1909 play by Wassily Kandinski

The Yellow Sound (in German, Der Gelbe Klang) is an experimental theater piece originated by the Russian artist Wassily Kandinsky. Created in 1909, the work was first published in The Blue Rider Almanac in 1912.

The Yellow Sound was the "earliest and most influential" of four "color-tone dramas" that Kandinsky conceived for the theater between 1909 and 1914; the others were titled The Green Sound, Black and White, and Violet. Kandinsky's pieces were part of a larger trend of their era that addressed color theory and synesthesia in works that blended multiple art forms and media. Such works — Scriabin's Prometheus (1910) is arguably among the best known — utilized lighting techniques and other innovations to extend the normal range of artistic expression. Kandinsky had published his own theory on color and synesthesia in his Concerning the Spiritual in Art (1911).

Kandinsky never saw The Yellow Sound performed during his lifetime. He and his Blue Rider colleagues, including Franz Marc, August Macke, and Alfred Kubin, worked intensively on a planned 1914 Munich production, but it was cancelled by the outbreak of World War I. (That original production was perhaps intended for Georg Fuchs's Künstlertheater, which had the lighting facilities required by the project.) Two subsequent German productions, one at the Bauhaus, also failed to materialize.

The work had its belated world premiere on 12 May 1972 at the Guggenheim Museum and has since been staged (in various levels of authenticity and completeness) at the Theatre des Champs-Élysées, Paris (4 March 1976) and on 9 February 1982, at the Marymount Manhattan Theatre in New York City. There has also been productions at the Alte Oper, Frankfurt am Main (7–8 September 1982) the Theatre im National, Bern Switzerland (12–15 February 1987) and the NIA Centre, Manchester on 21 March 1992. Productions of The Yellow Sound have been mounted with three musical scores in three countries. The American production employed a rearrangement based on ideas from the lost original score (composed by Thomas de Hartmann) by Gunther Schuller, while a French production used a score by Anton Webern, and a Russian production one by Alfred Schnittke. The show was remounted with puppets in New York City in November, 2010, by Target Margin Theatre Co. at The Brick Theater. On 10 April 2011 The Yellow Sound has been performed in Lugano (Palazzo dei Congressi) with the original score composed by Carlo Ciceri. November 2011 also saw a full production of the stage composition with fragments of original score performed at Tate Modern, London, UK. This was commissioned as part of the Blaue Reiter Centenary Celebrations.
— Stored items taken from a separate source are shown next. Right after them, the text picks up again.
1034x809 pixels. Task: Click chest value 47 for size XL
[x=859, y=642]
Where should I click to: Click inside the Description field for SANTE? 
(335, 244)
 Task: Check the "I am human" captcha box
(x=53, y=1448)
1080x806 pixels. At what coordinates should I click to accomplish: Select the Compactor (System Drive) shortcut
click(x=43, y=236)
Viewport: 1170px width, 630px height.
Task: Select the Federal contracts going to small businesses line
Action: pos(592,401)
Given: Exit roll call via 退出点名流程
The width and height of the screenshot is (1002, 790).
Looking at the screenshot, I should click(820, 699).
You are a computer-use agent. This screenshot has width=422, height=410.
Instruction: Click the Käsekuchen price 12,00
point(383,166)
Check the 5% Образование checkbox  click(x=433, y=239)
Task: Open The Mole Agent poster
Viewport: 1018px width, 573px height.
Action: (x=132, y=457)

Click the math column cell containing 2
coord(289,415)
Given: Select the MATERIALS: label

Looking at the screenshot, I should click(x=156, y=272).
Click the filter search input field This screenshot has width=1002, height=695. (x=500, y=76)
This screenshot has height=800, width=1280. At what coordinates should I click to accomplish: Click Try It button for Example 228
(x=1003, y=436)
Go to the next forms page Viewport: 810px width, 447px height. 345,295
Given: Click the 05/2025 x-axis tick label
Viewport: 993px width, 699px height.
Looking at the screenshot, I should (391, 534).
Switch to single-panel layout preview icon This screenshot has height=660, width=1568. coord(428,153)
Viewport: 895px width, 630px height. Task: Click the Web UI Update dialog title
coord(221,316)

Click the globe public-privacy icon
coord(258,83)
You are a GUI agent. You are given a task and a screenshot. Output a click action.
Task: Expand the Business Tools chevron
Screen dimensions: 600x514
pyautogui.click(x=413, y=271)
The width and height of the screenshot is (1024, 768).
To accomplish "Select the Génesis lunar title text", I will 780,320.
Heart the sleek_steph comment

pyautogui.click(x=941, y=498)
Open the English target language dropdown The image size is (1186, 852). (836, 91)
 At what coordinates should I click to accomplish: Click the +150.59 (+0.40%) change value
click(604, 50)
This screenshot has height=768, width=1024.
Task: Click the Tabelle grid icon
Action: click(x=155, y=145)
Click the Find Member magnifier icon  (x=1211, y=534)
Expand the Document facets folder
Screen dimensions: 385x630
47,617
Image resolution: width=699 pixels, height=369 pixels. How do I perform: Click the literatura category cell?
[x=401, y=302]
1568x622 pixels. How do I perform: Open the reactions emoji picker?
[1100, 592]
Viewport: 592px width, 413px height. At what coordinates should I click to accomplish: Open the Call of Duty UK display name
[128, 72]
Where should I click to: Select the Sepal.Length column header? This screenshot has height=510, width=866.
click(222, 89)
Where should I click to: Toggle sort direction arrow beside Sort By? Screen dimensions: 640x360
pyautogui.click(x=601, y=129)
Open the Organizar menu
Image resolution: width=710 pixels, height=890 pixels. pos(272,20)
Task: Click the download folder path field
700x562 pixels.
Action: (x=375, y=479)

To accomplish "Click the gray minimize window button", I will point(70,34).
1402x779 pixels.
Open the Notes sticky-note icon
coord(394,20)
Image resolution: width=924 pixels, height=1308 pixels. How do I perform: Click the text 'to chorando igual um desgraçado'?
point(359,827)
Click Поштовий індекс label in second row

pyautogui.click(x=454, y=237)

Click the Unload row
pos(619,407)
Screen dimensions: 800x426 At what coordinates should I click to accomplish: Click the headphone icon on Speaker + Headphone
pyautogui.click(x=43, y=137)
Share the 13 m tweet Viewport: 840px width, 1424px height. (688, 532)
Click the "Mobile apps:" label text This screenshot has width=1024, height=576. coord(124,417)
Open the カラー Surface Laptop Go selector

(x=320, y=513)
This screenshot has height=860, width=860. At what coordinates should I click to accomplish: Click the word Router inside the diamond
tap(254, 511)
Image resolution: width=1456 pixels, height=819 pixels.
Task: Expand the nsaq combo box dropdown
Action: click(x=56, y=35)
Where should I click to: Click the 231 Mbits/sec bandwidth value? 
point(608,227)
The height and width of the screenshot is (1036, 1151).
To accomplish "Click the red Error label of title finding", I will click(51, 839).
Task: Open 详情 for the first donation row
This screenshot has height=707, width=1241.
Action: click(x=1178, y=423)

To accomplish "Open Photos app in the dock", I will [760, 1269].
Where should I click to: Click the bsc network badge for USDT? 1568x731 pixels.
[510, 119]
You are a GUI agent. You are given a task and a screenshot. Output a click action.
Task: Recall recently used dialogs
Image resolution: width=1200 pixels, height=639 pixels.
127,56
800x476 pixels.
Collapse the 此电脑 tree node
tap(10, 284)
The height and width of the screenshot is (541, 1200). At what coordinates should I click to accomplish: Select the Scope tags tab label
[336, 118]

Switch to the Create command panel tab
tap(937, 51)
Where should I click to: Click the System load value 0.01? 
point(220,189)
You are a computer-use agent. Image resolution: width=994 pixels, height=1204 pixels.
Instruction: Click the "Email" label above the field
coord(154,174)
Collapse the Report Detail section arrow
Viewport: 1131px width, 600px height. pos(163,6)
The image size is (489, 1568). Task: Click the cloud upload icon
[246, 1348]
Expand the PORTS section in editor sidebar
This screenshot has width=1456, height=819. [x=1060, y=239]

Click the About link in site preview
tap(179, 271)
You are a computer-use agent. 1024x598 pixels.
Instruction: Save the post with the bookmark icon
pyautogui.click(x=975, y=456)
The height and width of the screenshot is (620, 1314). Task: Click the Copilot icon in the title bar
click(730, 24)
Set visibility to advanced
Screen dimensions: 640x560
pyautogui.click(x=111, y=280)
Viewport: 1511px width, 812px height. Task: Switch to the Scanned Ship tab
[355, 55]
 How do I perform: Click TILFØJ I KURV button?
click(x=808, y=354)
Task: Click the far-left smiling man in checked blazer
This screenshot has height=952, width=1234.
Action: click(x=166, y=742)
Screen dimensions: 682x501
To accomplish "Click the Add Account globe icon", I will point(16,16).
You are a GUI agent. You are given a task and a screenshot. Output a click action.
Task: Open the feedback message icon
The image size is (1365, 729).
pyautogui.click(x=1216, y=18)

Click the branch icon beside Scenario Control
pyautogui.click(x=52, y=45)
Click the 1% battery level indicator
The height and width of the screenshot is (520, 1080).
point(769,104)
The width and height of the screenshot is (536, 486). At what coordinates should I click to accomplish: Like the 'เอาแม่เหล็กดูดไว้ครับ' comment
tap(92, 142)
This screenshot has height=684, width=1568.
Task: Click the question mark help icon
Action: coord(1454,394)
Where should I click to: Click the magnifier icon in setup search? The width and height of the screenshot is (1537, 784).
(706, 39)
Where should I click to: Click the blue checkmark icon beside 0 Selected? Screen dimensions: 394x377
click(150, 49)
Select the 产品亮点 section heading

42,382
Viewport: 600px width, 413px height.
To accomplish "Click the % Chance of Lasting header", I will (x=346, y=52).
The Yellow Sound is a one-act opera without dialogue or conventional plot, divided into six "pictures." A child in white and an adult performer in black represent life and death; other figures are costumed in single colors, including five "intensely yellow giants (as large as possible)" and "vague red creatures, somewhat suggesting birds...."

Drawing on elements of Symbolism and Expressionism (while and anticipating Surrealism), Kandinsky's work had a strong influence on German theater innovator Lothar Schreyer, who "built a whole theory of performance on the expressive process first suggested in The Yellow Sound."